In my professional opinion, based upon review and analysis of the foregoing documents and my professional experience, the Debtor’s income from operation of business was $706, 642, $569, 700 and $536, 330, respectively, for the years ended 12/31/11, 12/31/12 and 12/31/13, including income from operation of business was $845, 007, $691, 206 and $536, 330 income from operation of Classic Cardiology and All About the Heart, respectively during 2011, 2012 and 2013. The Debtor, Classic Cardiology and/or AAH reported zero “income from employment” for the Debtor during 2011 and 2012; Classic Cardiology did, however, report $299, 912 of compensation of officers (the Debtor) on line 7 of its’ [sic] IRS Form 1120S, 2013, but the Debtor inexplicably omitted this income from Line 7 of his 2013 IRS Form 1040. Accordingly, the “Income from employment or operation of business, ” as reflected on Line 1 of the Debtor’s Statement of Financial Affairs, as amended 6/16/14, is inaccurate. The financial statements, including the 2012 & 2013 Income Statements for AAH, which were used to prepare AAH’s 2012 & 2013 income tax returns, were grossly inaccurate, and required adjustments of $57, 913 and $279, 703, respectively, to accurately reflect the results of operation for 2012 and 2013, which were understated by those amounts, and therefore render the Debtor & his wife’s books, records and financial reporting therefrom totally unreliable.

         Nelson filed an opposition to the Motion. ECF 2-11 (the “Opposition”). He argued, in relevant part, id. at 2:

The Plaintiff seeks summary judgment in this action based upon conclusory factual allegations of fraud and deceit. Plaintiff alleges that the facts in this case establish that the Debtor “knowingly and fraudulently” made false oaths, concealed property with the intent to hinder or delay creditors and withheld information pertaining to his property and financial affairs. However, Plaintiff has failed to offer any record evidence of undisputed facts in this case demonstrating that the Debtor intended to make any false oaths, conceal property with the intent to hinder or delay his creditors or that the Debtor intentionally withheld information pertaining to his property or financial affairs. Plaintiff offers no statement as to any material facts not in dispute in support of his motion. Instead, Plaintiff refers to certain “irrefutable” material facts, consisting of conclusory allegations of fraudulent conduct on the part of the Debtor. Plaintiff offers no conclusive record evidence as to the Debtor’s intent or state of mind. Plaintiff offers an affidavit in support of his motion for summary judgment. However, the affidavit contains no specific factual allegations and fails to demonstrate his personal knowledge of the material facts alleged in the motion for summary judgment. Plaintiff has failed to establish a proper basis for summary judgment in this action.

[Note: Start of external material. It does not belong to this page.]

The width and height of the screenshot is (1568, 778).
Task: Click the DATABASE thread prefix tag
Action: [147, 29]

         The Opposition refers to Nelson’s submissions to the Bankruptcy Court (see Id. at 3-4 ¶¶ 2-14), including apparently “the schedules and statements [that] were amended by the Debtor . . . .” Id. at 10. It appears from the record, however, that the Opposition was unsupported by other evidence. Notably, the Opposition avers, id. at 9: “[A] debtor coming forward to amend his or her schedules is evidence that an omission or misconduct was not fraudulent.” In this regard, Nelson argued, id. at 12: “Debtor has clarified his personal and business income, corrected his accounting and tax deficiencies and fully disclosed his wife’s duties and employment income. There was no intent to defraud creditors and Debtor’s books and financial records have been corrected.” As best I can determine, the assertion is not supported by Nelson’s Affidavit.

         Thereafter, Jackson filed his reply to the Motion (“Reply”). ECF 2-21. The Reply largely reiterated arguments advanced in the Summary Judgment Motion.

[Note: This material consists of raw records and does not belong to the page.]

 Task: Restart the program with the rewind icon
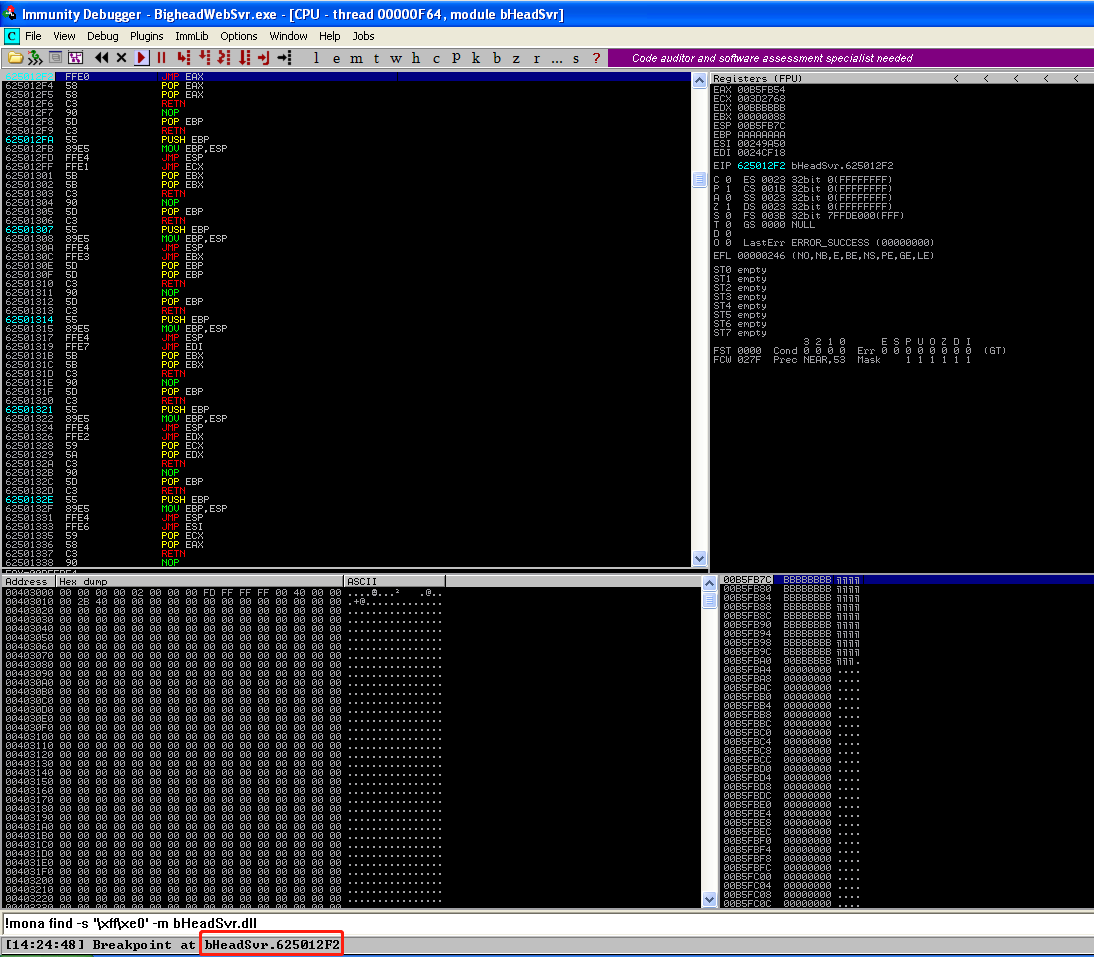(x=101, y=58)
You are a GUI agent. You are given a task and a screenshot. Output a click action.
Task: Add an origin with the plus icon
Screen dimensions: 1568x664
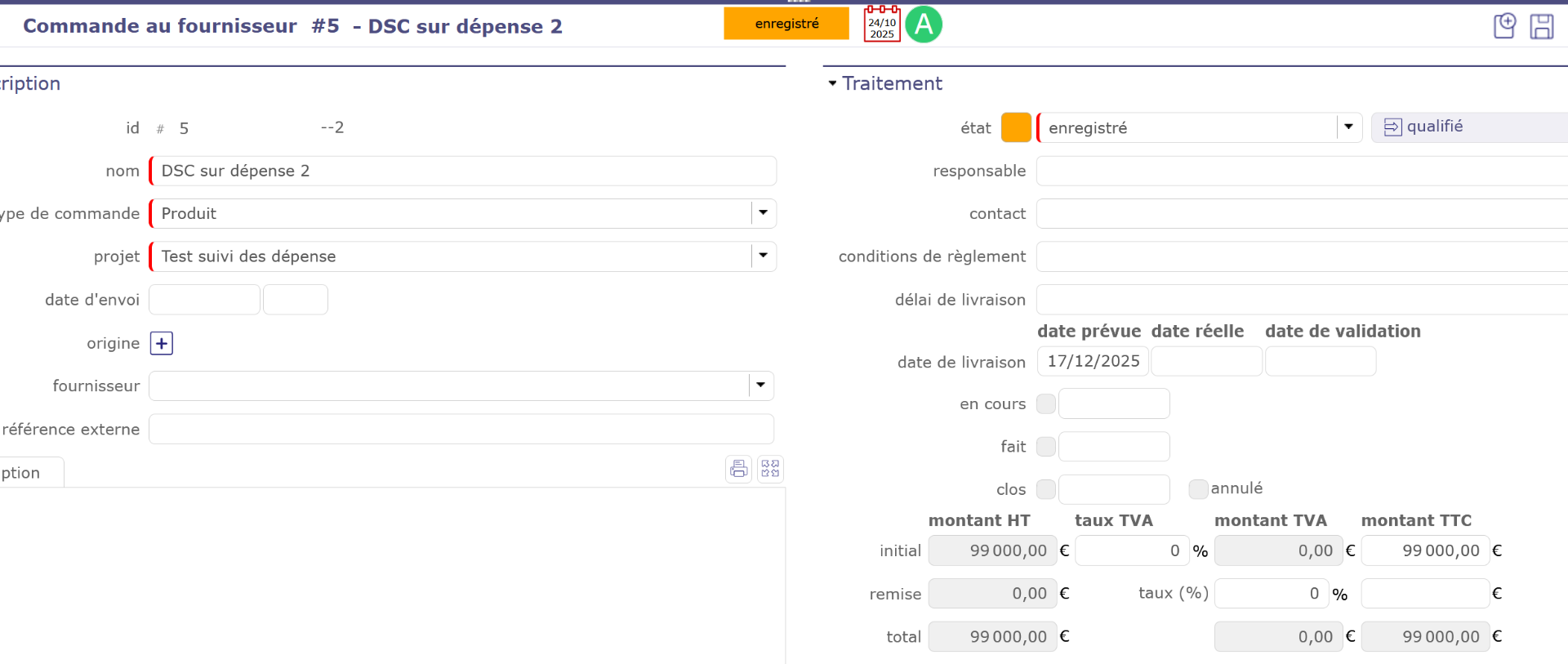[x=162, y=343]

         On December 9, 2015, Judge Lipp held a lengthy evidentiary hearing as to the Summary Judgment Motion. In addition, argument was presented focusing on alleged violations of 11 U.S.C. §§ 727(a)(4) and (a)(7). See ECF 20, Transcript of Hearing on Dec. 9, 2015. Jackson introduced evidence that demonstrated that, despite Nelson’s amendments to his bankruptcy submissions, Nelson had failed to disclose income and / or transfers from Classic Cardiology. See generally ECF 20 at 1-142. In particular, Jackson introduced bank statements from Classic Cardiology showing that Classic Cardiology had paid a variety of personal expenses for Nelson and his wife (see, e.g., Id. at 29), including expenses related to a Corvette.[6] Id. at 28; see, e.g., ECF 22-2 at 180 (showing an $850 payment from Classic Cardiology to “Tony[’]s Corvette Shop” on October 9, 2012).

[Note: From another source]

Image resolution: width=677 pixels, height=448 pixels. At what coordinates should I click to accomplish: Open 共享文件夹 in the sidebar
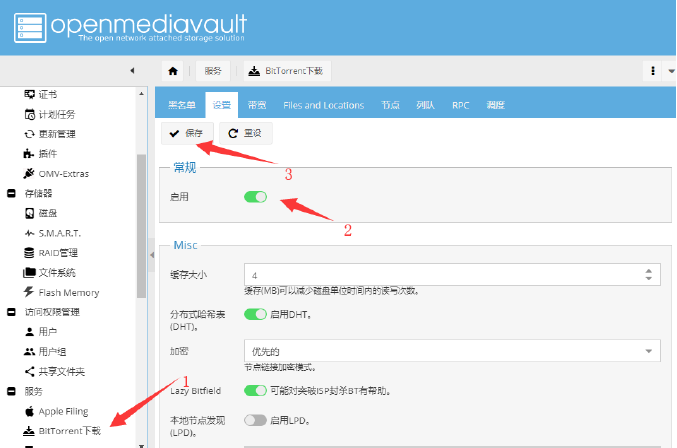pyautogui.click(x=60, y=372)
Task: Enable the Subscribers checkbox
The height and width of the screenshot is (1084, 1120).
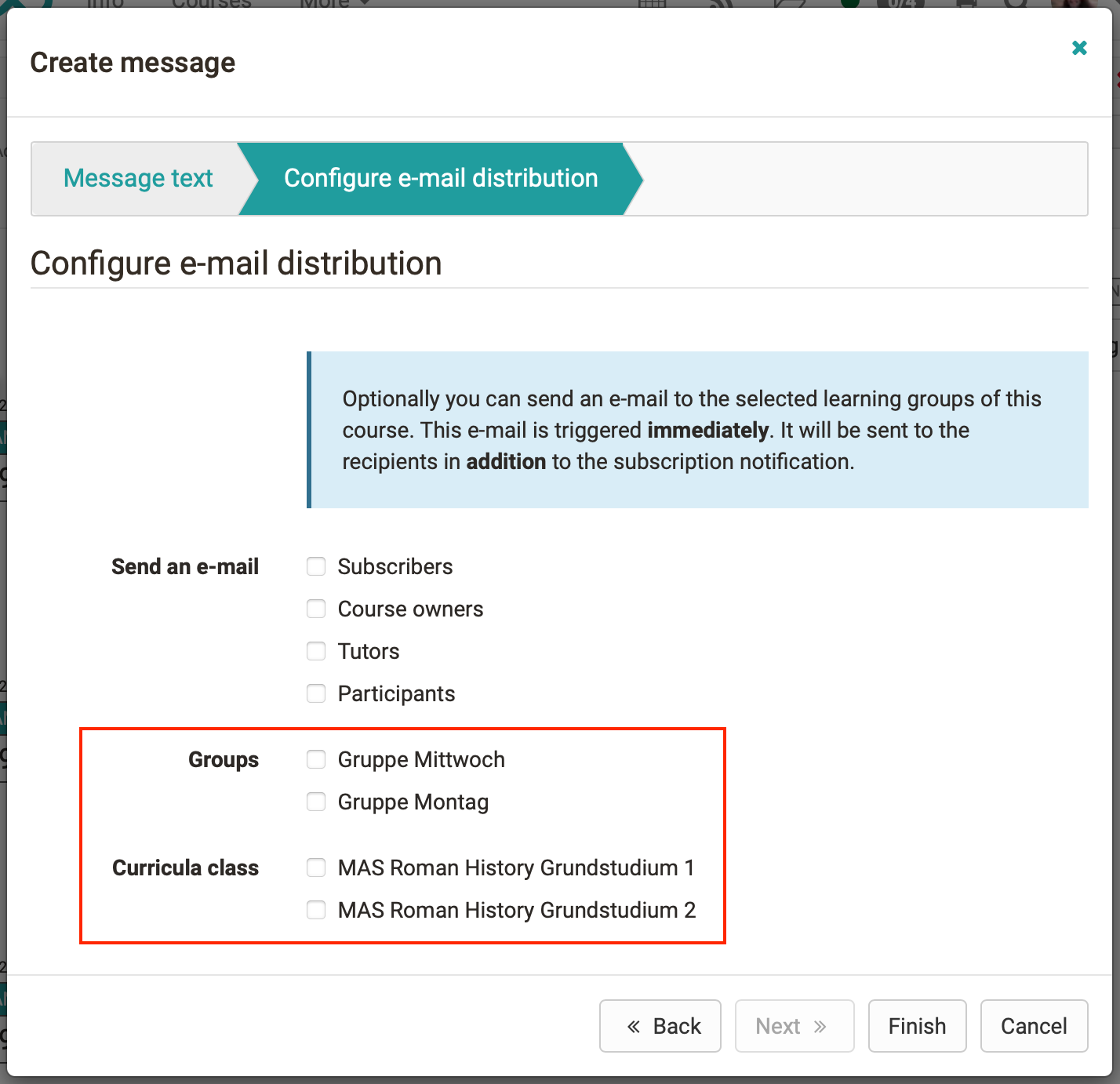Action: coord(316,566)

         Thereafter, Judge Lipp heard argument from Nelson’s counsel. As counsel’s factual admissions are relevant, I quote at length from this portion of the hearing transcript, id. at 142-47:

THE COURT: All right. So we are just dealing -- again, we are just dealing with 727(a)(4) and (a)(7). Do you have a response? Show me where there are material facts in dispute.
MR. WEBSTER: Your Honor, I think that the evidence that Mr. Jackson is -- well, the documents that Mr. Jackson has presented to this Court demonstrate that there are material facts in dispute.
THE COURT: Well no, I disagree with you. So I am going to listen to you and you are going to tell me how the income was properly disclosed. You are going to tell me how transfers were properly disclosed.
There are certain things that -- there is no question there are some facts in dispute. No question about that. But there are some, the schedules that were provided -- and this was helpful because these are copies of the amended schedules -- have holes in them.
MR. WEBSTER: Yes, Your Honor. I agree. The schedules have inaccuracies and -
THE COURT: Yes.
MR. WEBSTER: -- under representations --
THE COURT: Yes.
MR. WEBSTER: -- and errors.
THE COURT: Yes.
MR. WEBSTER: I don’t think there has been any evidence that that was done fraudulently to take advantage of any creditors. I can point to Mr. McDuffy’s transcript where he talks about these inaccuracies, Your Honor.
Mr. McDuffy’s transcript is at --
THE COURT: You don’t think that the fact that there were transfers by the corporate entity to the benefit [of] Mr. Nelson and his wife, that those transfers that had not been disclosed aren’t of any significance?
MR. WEBSTER: I think they are of significance.
THE COURT: Okay.
MR. WEBSTER: And Dr. Nelson fully admitted and acknowledged that at his 341 meeting. He didn’t --
THE COURT: You tell me where he admitted that all of the amounts and the degree to which he, these payments were made within a year --
MR. WEBSTER: Well, I don’t think --
THE COURT: -- which would be considered either fraudulent conveyances or preferences to insiders.
MR. WEBSTER: I don’t -- I don’t think that there was a discussion about the specific amount at the 341. He acknowledged that the corporate --
THE COURT: And where did he provide that information in amended schedules where he’s -- he did file amended schedules and didn’t disclose --
MR. WEBSTER: He filed amended schedules.
THE COURT: -- preferences and fraudulent conveyances. You tell me, where?
MR. WEBSTER: The schedules are inaccurate.
THE COURT: Okay.
MR. WEBSTER: But I’m saying that Dr. Nelson fully acknowledged that, testified to that, admitted that --
THE COURT: He never corrected them.
MR. WEBSTER: No, the schedules are still inaccurate and misleading.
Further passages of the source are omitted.